*WHAT THIS TASK INVOLVES*.
Transcribe each line of the material as it is, and drop any picture.

*AVAILABLE RECORDS*.
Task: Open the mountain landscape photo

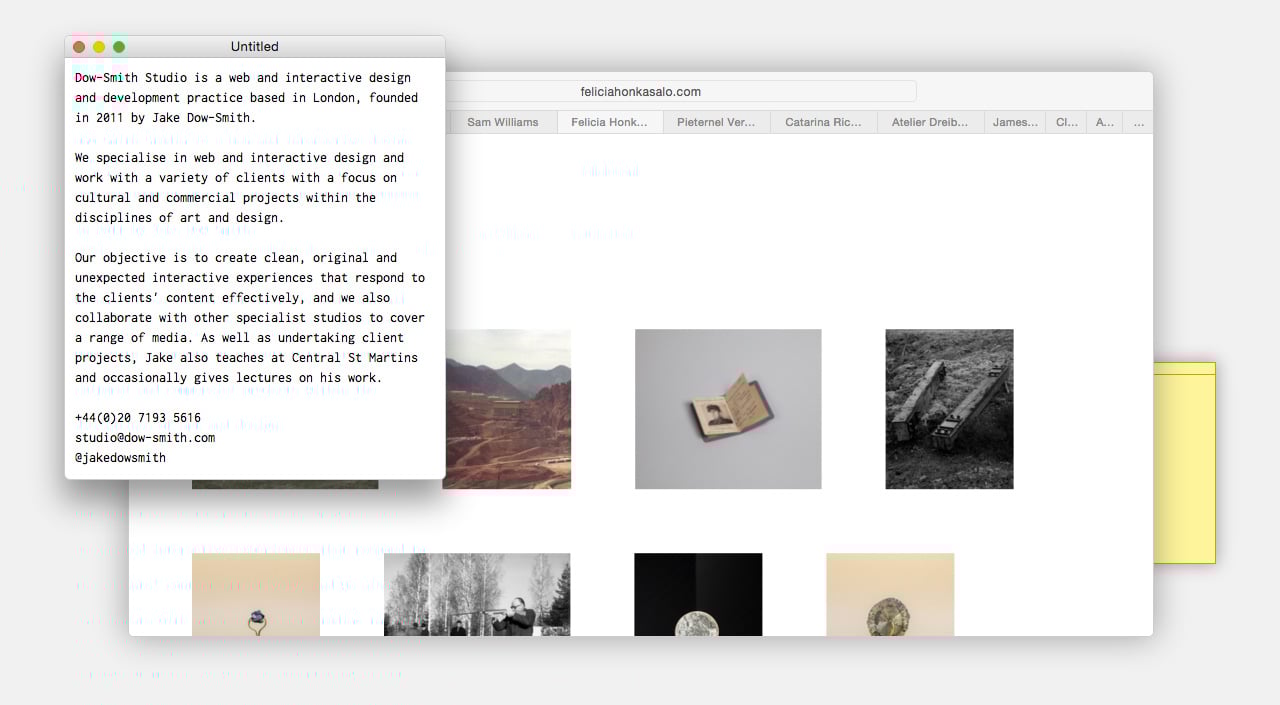Action: (x=508, y=409)
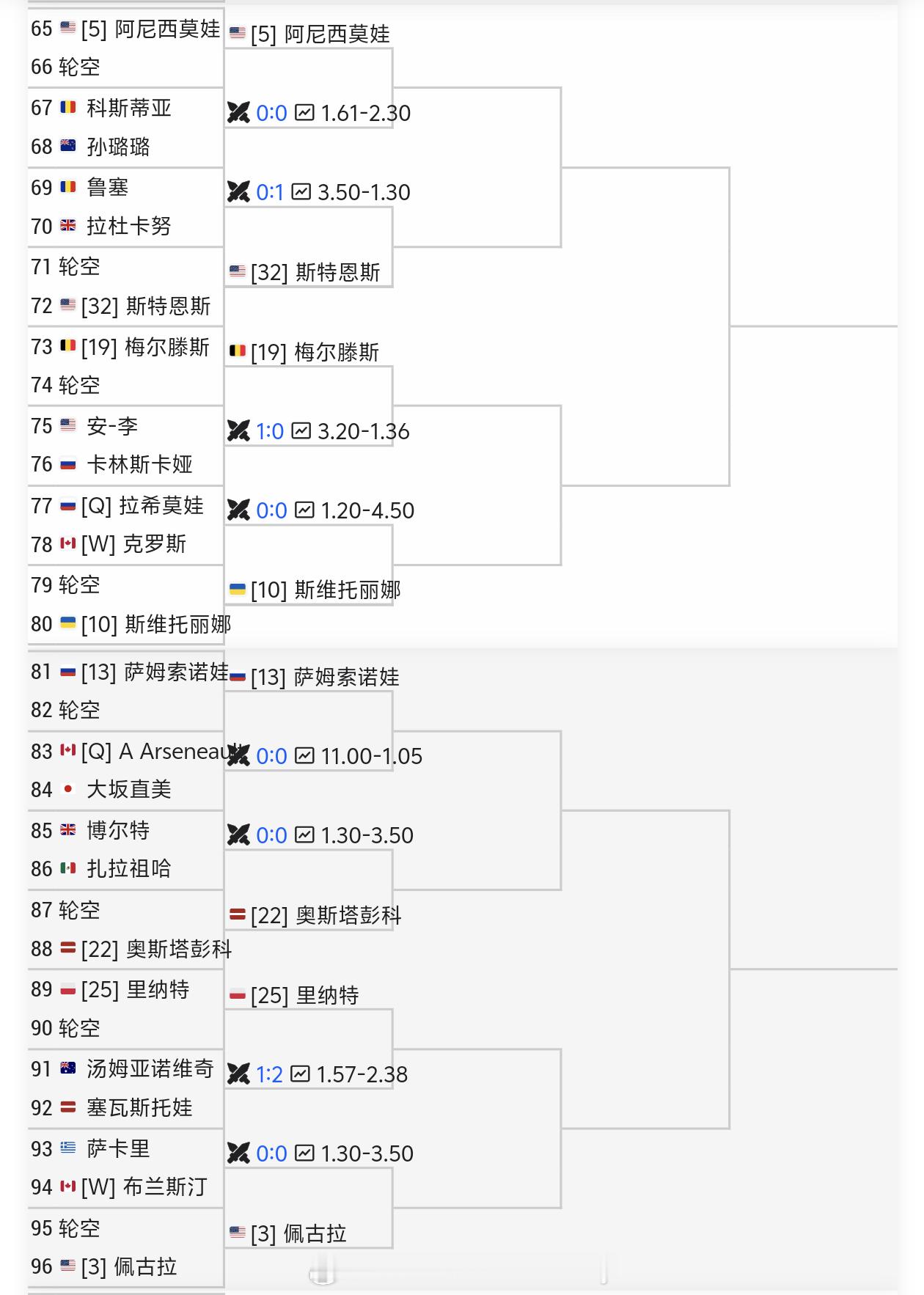Open the 1:2 live score link

269,1074
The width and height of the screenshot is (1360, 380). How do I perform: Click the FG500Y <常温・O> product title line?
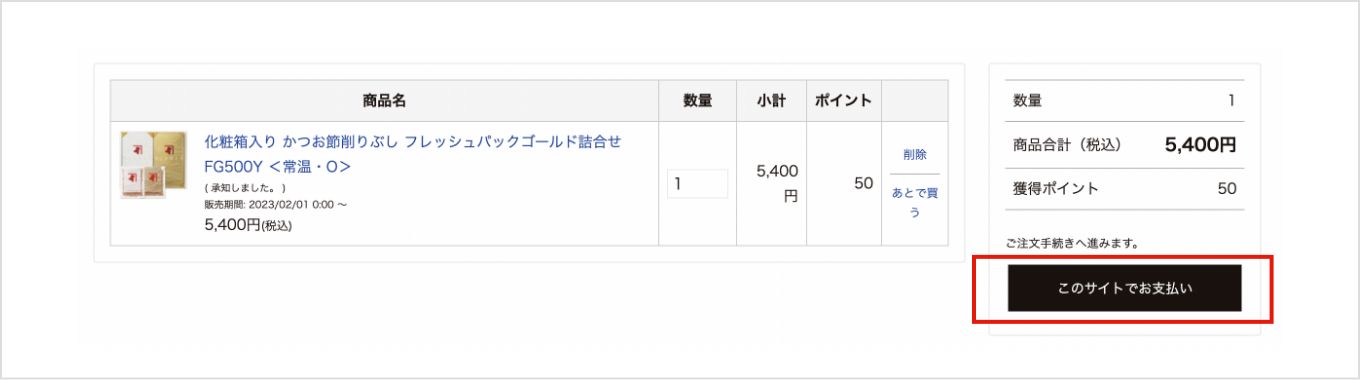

*ANSWER TO THIS PROBLEM*.
Task: Open the mountain landscape photo

Action: (x=508, y=409)
Open the 1:2 live score link

269,1074
The width and height of the screenshot is (1360, 380). How do I perform: Click the FG500Y <常温・O> product title line?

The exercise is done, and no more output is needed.